# Input records
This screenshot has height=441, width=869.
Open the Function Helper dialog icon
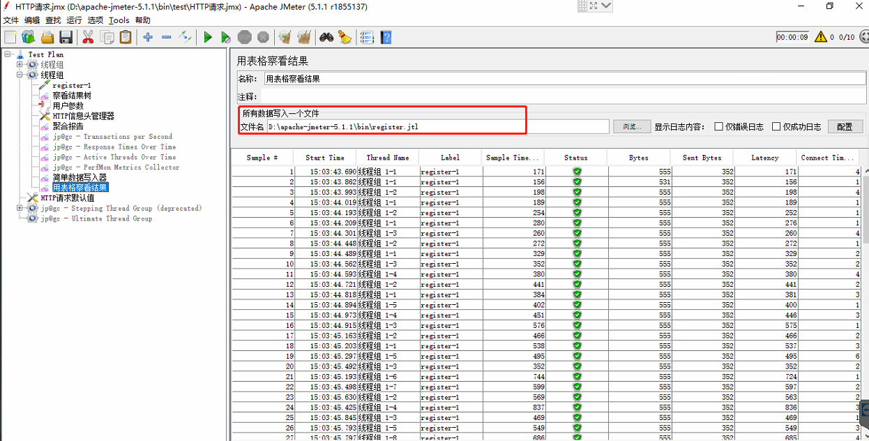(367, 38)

...

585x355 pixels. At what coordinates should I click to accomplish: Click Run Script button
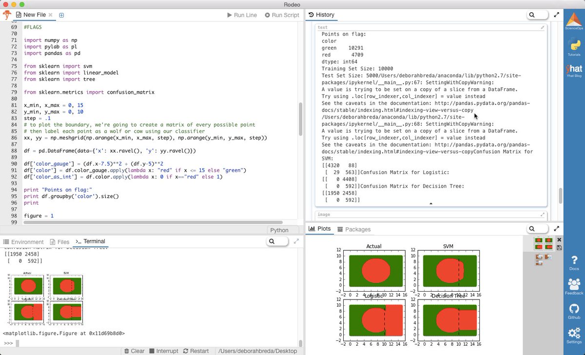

---

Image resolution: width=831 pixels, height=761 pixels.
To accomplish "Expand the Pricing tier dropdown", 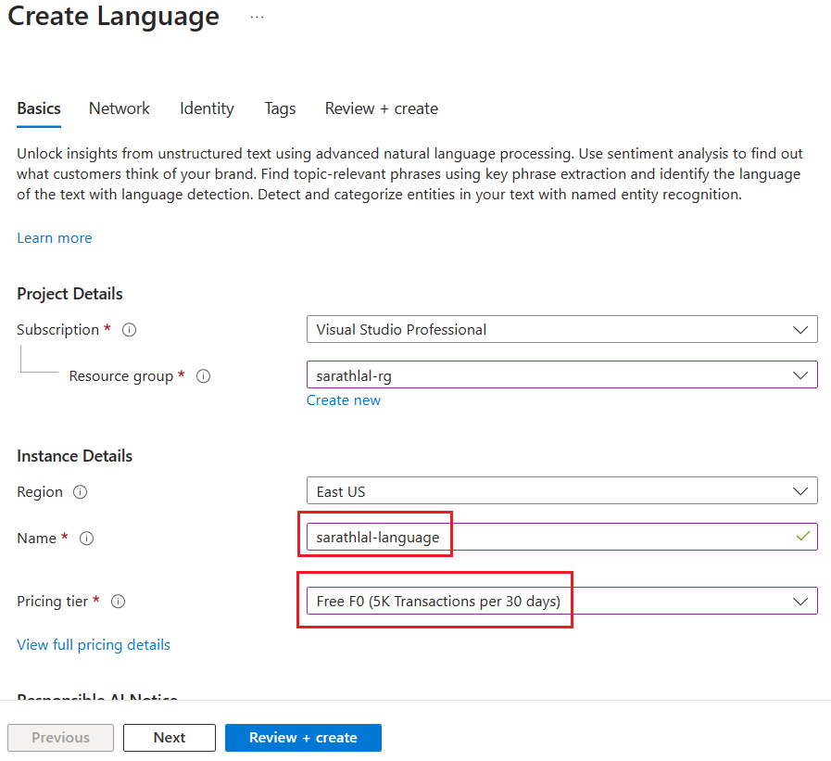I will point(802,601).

# Work required
Only lines that include "height" are counted here. Give their number for the records above and add nothing.

# Task result
2